Source data:
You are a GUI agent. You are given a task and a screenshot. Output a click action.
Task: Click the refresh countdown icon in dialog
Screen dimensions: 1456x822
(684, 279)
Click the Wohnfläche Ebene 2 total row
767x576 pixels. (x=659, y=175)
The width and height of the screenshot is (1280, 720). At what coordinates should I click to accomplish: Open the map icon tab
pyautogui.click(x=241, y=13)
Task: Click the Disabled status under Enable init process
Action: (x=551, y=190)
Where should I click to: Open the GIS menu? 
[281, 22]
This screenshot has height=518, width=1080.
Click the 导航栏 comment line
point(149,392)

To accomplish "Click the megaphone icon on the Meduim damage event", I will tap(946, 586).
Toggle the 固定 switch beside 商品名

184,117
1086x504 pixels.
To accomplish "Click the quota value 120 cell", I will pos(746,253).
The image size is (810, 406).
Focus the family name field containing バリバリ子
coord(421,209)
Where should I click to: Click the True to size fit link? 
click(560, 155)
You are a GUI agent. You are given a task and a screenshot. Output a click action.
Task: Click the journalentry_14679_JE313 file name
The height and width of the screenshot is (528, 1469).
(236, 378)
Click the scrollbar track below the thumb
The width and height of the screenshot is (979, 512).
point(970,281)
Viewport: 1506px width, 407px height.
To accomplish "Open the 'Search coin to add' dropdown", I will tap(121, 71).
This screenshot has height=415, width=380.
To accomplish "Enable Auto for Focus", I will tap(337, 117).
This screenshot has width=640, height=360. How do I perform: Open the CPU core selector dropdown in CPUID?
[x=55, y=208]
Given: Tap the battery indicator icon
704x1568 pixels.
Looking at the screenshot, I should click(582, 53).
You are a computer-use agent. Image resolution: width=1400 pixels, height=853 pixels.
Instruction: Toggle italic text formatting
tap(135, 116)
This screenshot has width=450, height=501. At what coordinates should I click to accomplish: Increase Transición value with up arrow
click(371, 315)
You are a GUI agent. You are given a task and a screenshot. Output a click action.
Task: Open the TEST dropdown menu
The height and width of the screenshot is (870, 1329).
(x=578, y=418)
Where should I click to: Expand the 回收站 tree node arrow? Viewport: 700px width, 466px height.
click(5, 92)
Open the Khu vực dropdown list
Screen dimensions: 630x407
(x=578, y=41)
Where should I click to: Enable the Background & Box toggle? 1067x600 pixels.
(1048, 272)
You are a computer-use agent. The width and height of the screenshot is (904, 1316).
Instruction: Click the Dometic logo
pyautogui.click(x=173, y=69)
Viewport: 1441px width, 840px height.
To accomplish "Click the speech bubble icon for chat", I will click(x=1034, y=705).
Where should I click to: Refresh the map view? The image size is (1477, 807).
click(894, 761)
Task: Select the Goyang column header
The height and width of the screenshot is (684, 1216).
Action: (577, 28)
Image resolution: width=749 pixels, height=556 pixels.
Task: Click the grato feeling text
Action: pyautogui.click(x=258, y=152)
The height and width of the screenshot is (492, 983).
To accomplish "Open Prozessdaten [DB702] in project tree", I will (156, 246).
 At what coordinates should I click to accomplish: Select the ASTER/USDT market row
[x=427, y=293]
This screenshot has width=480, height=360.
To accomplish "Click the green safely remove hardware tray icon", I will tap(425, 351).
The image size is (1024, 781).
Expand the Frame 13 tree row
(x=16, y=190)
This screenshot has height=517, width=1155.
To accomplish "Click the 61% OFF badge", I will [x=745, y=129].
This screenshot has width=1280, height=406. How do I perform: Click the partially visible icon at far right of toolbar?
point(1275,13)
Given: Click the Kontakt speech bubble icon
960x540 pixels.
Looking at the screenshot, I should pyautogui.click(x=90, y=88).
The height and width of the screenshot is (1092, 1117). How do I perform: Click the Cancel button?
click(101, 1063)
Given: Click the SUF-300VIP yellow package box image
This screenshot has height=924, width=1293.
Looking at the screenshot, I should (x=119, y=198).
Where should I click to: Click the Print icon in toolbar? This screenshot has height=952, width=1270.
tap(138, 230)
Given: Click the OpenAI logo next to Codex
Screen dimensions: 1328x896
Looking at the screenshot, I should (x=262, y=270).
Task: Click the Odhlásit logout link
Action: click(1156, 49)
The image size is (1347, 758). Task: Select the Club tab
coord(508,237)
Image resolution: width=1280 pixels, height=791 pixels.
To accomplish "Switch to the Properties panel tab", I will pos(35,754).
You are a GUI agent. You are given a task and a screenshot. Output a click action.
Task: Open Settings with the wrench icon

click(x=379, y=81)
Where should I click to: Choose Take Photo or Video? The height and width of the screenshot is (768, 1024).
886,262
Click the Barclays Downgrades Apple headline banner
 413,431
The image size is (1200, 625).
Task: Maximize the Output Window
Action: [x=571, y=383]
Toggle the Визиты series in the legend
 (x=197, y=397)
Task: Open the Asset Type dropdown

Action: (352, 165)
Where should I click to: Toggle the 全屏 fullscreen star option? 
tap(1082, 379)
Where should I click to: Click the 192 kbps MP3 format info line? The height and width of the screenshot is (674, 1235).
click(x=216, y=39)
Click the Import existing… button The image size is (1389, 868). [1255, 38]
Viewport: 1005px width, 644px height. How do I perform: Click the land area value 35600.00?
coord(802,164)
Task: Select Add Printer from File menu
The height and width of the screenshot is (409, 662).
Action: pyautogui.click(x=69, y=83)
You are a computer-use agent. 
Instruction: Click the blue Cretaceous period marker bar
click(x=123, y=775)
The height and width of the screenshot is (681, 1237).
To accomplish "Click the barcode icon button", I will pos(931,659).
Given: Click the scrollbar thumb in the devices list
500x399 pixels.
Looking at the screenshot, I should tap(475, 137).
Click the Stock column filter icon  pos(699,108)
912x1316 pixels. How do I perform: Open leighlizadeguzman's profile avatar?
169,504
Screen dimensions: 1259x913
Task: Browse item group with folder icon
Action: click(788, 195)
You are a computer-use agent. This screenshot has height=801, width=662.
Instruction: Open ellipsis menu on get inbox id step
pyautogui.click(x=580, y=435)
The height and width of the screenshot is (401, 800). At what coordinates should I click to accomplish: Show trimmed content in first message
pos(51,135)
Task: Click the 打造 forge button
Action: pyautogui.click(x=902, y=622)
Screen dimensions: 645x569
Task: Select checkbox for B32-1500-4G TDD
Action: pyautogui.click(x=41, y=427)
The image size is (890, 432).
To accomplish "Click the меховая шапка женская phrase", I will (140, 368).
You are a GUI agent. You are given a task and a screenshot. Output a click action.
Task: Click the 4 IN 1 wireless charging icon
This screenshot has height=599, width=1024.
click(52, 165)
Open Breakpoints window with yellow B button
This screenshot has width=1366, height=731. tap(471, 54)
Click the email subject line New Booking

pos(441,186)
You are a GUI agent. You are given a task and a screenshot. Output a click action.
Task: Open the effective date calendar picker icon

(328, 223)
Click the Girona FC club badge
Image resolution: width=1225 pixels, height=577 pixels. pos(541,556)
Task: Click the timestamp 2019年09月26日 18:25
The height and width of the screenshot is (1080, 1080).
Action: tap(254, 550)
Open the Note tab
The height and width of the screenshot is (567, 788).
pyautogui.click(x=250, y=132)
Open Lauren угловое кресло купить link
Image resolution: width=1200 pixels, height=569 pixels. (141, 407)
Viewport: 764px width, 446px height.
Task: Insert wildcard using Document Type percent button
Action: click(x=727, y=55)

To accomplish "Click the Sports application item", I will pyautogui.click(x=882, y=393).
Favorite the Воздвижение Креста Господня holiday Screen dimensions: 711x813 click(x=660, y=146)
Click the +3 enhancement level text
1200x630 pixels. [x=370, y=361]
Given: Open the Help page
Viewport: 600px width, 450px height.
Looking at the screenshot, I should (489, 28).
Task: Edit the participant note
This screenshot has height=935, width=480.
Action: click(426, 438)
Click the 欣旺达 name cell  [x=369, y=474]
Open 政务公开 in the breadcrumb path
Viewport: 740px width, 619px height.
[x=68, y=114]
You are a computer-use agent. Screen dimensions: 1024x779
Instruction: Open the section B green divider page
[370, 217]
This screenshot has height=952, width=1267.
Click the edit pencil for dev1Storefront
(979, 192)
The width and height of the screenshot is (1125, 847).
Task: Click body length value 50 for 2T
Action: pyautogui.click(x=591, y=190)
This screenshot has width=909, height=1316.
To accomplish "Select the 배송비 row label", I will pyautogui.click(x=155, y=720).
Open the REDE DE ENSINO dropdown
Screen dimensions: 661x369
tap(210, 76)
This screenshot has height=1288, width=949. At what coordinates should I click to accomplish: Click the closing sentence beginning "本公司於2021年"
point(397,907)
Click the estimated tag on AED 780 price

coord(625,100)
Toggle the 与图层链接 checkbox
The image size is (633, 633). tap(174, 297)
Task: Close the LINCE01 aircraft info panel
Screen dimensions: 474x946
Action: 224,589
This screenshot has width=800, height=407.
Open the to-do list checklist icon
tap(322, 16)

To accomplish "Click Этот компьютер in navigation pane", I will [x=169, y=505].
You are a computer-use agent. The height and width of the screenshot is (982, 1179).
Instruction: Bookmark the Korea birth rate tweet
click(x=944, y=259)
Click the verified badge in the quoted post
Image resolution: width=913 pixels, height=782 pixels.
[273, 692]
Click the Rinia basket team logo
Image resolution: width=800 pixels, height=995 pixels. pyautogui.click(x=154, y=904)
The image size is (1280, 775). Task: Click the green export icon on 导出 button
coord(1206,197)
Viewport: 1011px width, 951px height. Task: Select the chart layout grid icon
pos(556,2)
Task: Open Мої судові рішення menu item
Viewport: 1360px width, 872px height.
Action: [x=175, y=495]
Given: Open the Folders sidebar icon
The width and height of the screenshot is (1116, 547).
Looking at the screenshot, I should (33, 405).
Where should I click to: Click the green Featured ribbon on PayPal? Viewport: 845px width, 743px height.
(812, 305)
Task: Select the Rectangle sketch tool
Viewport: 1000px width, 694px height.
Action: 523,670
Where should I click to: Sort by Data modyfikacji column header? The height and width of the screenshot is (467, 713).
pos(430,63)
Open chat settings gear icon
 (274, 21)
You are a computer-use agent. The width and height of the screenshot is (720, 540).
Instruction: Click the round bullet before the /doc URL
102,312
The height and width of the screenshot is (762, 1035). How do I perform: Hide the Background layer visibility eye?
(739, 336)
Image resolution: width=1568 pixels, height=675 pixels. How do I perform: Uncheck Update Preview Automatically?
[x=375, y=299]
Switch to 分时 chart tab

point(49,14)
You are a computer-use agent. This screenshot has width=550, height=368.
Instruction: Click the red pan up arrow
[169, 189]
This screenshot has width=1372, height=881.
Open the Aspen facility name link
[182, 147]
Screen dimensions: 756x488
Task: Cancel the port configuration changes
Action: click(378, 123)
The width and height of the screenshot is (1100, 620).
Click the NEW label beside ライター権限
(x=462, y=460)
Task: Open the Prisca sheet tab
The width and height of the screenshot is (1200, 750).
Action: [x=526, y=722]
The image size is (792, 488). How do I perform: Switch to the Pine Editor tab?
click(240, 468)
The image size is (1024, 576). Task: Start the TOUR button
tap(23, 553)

Exercise:
Please return only the lines from the one with "The width and height of the screenshot is (1200, 750)." through the end of the listing, each exactly as written, first and last included.

Written response:
The width and height of the screenshot is (1200, 750).
Action: [x=526, y=722]
The image size is (792, 488). How do I perform: Switch to the Pine Editor tab?
click(240, 468)
The image size is (1024, 576). Task: Start the TOUR button
tap(23, 553)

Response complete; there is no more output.